Der Fall Nestler hat gezeigt: Die Wissenschaft braucht einen Kodex für den Umgang mit anonymen Anschuldigungen. Eine Replik von Peter Gumbsch.

AM DIENSTAG HAT Britta Nestler verspätet ihren Leibniz-Preis verliehen bekommen, nachdem die gegen sie erhobenen Anschuldigungen sich als haltlos erwiesen hatten. Die Schlussfolgerung in Ihrem Kommentar "Der bittere Preis der Integrität" kann ich gut nachvollziehen und will auch nicht grundsätzlich widersprechen. Ich glaube aber, dass Sie nicht weit genug gehen.

 

In meinen Augen müssen wir uns im Wissenschaftssystem, das völlig zu Recht anonyme Anschuldigungen aufnimmt und diesen sorgfältig nachgeht, dennoch Gedanken über die Wehrhaftigkeit des Systems machen.
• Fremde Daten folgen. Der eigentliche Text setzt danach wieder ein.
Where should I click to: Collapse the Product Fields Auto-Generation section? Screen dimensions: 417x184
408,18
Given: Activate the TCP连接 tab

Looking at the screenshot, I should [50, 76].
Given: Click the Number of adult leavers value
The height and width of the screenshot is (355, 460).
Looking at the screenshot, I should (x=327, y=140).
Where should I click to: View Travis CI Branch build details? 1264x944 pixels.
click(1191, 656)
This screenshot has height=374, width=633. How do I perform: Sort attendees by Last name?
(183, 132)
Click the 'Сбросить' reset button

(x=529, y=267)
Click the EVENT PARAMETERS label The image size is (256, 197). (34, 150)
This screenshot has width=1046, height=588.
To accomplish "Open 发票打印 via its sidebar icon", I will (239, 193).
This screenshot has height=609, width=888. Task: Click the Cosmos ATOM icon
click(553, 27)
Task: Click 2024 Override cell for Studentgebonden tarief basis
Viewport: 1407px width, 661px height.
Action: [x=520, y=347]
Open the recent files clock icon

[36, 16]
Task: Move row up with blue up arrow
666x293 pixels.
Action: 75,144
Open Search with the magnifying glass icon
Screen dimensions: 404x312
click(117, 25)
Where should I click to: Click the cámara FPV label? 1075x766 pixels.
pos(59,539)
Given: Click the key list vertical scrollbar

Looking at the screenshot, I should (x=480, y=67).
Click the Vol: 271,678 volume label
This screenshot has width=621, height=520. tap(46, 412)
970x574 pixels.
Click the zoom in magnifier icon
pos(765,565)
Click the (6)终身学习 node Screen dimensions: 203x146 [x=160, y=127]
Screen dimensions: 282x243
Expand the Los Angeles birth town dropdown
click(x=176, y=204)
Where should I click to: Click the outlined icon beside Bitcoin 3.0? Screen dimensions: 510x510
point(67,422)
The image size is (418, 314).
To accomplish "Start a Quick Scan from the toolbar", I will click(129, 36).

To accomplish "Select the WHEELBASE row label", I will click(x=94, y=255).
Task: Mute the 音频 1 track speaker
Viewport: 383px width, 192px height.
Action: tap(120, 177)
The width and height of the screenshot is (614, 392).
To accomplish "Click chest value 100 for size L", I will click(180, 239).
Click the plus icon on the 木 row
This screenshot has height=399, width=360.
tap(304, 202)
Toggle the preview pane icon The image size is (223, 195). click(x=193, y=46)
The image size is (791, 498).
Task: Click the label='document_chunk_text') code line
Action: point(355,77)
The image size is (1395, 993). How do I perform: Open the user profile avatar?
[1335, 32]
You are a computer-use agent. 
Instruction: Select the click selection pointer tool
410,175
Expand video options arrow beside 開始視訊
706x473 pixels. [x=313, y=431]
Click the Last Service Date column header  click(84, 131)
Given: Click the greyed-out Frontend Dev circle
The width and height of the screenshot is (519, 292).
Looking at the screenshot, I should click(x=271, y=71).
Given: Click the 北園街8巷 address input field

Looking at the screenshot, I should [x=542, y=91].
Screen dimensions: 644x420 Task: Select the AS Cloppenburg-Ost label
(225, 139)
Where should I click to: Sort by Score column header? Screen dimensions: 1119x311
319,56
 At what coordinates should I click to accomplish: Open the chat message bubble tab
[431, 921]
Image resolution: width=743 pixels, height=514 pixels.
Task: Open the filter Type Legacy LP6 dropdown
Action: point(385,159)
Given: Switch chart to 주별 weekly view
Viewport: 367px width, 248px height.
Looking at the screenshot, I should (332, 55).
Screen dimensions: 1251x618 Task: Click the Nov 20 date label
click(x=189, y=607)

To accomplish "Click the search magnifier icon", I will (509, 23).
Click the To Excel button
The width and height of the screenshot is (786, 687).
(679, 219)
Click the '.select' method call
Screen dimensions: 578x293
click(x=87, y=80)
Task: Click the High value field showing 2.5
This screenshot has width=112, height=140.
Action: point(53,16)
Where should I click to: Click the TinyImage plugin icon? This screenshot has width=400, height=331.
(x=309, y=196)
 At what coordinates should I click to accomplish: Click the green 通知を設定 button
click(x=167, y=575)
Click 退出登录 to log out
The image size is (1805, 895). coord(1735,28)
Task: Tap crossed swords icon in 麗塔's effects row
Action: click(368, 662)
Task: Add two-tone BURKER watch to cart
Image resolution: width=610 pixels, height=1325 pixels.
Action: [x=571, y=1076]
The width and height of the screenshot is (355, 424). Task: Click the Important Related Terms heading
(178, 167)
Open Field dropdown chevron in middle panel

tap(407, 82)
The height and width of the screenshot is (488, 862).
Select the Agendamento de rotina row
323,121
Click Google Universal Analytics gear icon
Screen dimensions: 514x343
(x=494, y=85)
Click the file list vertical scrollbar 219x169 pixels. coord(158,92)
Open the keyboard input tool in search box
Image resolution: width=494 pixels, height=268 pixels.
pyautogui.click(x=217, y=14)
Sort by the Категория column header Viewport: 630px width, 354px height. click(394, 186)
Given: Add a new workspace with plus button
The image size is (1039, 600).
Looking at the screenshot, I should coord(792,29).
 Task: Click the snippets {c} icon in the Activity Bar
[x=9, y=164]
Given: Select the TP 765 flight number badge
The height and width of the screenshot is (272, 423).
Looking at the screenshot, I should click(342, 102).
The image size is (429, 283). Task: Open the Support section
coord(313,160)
Dies beginnt damit, dass wir überprüfen müssen, wie und wann wir einen solchermaßen anonym geäußerten Verdacht in die Öffentlichkeit tragen. Während wir dem Schutz der Anonymität des Whistle-Blowers zu Recht höchsten Wert beimessen, schützen wir Beschuldigte nicht.

 

Uns fehlt hier zum Beispiel eine klar definierte Unschuldsvermutung. Wir verkehren diese sogar ins Gegenteil. Faktisch wird im Umgang mit der Anschuldigung und mit der Veröffentlichung, dass es eine solche gibt, die Beweislast sofort faktisch und öffentlich (!) auf die Beschuldigte gewälzt. Das müsste nicht sein.

 

Ebenso fehlt es im System an einer Möglichkeit, angemessen zu reagieren, sollten Anschuldigungen eben doch in böser Absicht geäußert werden. Wir sind nicht einmal in der Lage, diese Boshaftigkeit irgendwie zu untersuchen, geschweige denn ihr Einhalt zu gebieten.

 

Auch wenn wir davon zum Glück noch weit entfernt sind, hier über ein Massenphänomen zu diskutieren, sollten wir uns dennoch mit der Frage auseinandersetzen, wie wir böswilligen Anschuldigungen systemisch und systematisch begegnen können. Diese schädigen ja nicht "nur" die Einzelne, sondern die Wissenschaft als Ganzes.

 

Ich habe keine Patentrezepte. Doch ein solche Überlegungen berücksichtigender Kodex zum Umgang mit anonymen Anschuldigungen, der über den Schutz der Anonymität hinausgeht und auch den Schutz der Beschuldigten berücksichtigt, könnte einen Ansatzpunkt darstellen. Ein solcher Kodex könnte zum Beispiel festschreiben, wann der Eingang einer Anschuldigung und dessen Untersuchung öffentlich gemacht werden soll. Dann hätte der Präsident der Deutschen Forschungsgemeinschaft (DFG) beim nächsten Mal vielleicht die "Pflicht", einen Fall erst dann öffentlich zu machen, wenn der Verdacht sich erhärtet und eine wissenschaftliche Kommission mit der Untersuchung betraut wird.

 

Ebenso müsste man überlegen, wie denn nach der Feststellung, dass Anschuldigungen unhaltbar sind, überhaupt geprüft werden könnte, ob diese in böser Absicht erhoben wurden.

 

Ich finde, dass wir es uns hier zu einfach machen und uns zu wenig davor schützen, Schaden vom Einzelnen und der Wissenschaft als Ganzes abzuhalten.

 

Peter Gumbsch leitet das Fraunhofer-Institut für Werkstoffmechanik IWM in Freiburg und ist Kollege von Britta Nestler am Karlsruher Institut für Technologie (KIT).